Saturday, April 30, 2016, 2:00 pm - 3:00 pm
Diverse SFF Islamophobia and the War of the Worlds - Newmarket
World governments are lining up to intervene in Syria; the refugee crisis in the Middle East and North Africa has provoked a surge in Islamophobia in the West; and veterans and victims of the 'war on terror' are contending with life-changing injuries. This panel discusses the role SFF can play in disrupting the media myth of a 'clash of civilizations'. Can SFF help challenge the way race and religion are used to demonize others and perpetuate geopolitical conflicts? When human rights concerns over disability, gender and sexual orientation are marshaled as arguments to go to war, can - or should - SFF reflect and re-frame these debates? With: Cathy Hird,  Jane Ann McLachlan, Naomi Foyle

Saturday, April 30, 2016, 6:00 pm - 7:00 pm
Saturday Evening Science Fiction Reading - Oakridge
Hear me read an excerpt from my new story "Songbun". I share this time slot with Alyx Dellamonica, Kelly Robson, and Madeline Ashby.

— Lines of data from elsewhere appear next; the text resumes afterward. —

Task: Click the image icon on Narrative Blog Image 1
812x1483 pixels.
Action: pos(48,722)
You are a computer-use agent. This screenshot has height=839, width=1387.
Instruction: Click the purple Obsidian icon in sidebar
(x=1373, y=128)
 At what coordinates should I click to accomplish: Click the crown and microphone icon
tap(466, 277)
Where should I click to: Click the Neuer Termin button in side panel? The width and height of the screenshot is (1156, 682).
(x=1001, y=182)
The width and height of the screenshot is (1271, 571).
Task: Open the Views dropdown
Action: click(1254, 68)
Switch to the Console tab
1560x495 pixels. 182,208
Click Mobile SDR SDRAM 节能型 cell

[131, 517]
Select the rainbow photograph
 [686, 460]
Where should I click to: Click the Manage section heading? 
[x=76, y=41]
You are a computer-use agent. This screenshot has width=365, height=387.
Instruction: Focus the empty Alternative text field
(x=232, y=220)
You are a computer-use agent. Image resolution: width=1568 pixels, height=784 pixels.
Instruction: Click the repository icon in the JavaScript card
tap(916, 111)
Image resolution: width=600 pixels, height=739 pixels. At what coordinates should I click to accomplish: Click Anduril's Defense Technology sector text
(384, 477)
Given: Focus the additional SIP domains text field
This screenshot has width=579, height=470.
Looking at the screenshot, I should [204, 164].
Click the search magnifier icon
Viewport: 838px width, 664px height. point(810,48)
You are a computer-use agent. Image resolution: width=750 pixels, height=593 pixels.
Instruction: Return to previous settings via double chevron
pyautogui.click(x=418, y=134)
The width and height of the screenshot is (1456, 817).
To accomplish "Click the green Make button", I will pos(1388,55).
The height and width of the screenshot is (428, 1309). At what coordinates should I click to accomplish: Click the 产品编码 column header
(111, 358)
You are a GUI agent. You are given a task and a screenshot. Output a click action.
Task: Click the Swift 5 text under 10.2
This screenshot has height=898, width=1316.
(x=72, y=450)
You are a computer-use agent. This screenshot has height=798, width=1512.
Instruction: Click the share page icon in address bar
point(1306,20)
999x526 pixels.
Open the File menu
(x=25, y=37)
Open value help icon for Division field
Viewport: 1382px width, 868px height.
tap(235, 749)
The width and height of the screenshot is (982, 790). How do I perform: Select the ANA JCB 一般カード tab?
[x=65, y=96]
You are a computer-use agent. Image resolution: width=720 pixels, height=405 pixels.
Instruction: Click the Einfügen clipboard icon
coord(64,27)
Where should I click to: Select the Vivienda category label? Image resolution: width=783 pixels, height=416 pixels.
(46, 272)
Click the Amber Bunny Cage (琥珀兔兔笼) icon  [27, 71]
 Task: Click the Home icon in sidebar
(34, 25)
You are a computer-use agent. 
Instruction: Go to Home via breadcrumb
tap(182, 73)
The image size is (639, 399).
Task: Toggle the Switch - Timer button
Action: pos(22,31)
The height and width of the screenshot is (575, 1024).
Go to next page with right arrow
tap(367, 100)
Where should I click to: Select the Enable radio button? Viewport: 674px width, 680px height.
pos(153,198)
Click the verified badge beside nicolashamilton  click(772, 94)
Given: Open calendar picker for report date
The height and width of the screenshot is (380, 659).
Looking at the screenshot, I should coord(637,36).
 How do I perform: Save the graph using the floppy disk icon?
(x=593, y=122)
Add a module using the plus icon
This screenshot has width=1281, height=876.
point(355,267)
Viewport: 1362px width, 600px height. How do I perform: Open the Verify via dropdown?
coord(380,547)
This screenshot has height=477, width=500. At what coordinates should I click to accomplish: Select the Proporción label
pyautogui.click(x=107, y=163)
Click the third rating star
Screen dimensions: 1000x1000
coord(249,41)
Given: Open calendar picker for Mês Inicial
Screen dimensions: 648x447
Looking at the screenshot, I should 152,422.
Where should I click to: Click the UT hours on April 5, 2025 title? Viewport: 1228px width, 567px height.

Sunday, May 1, 2016, 10:00 am - 11:00 am

What Can Your DNA Tell You? - Newmarket
So companies like 23andMe now offer average Canadians the ability to better understand their own genetic information, to learn something about themselves from their DNA. But how is this useful? Healthcare professionals have expressed concerns about decisions people could make based on risks of diseases or illnesses that lie in their genetic information. Others are fascinated by what it can tell us about family lineages and history. This panel is a place to discuss the implications of what our DNA can teach us and the value in knowing, and the things that this technology might offer us in the future. With: JF Garrard.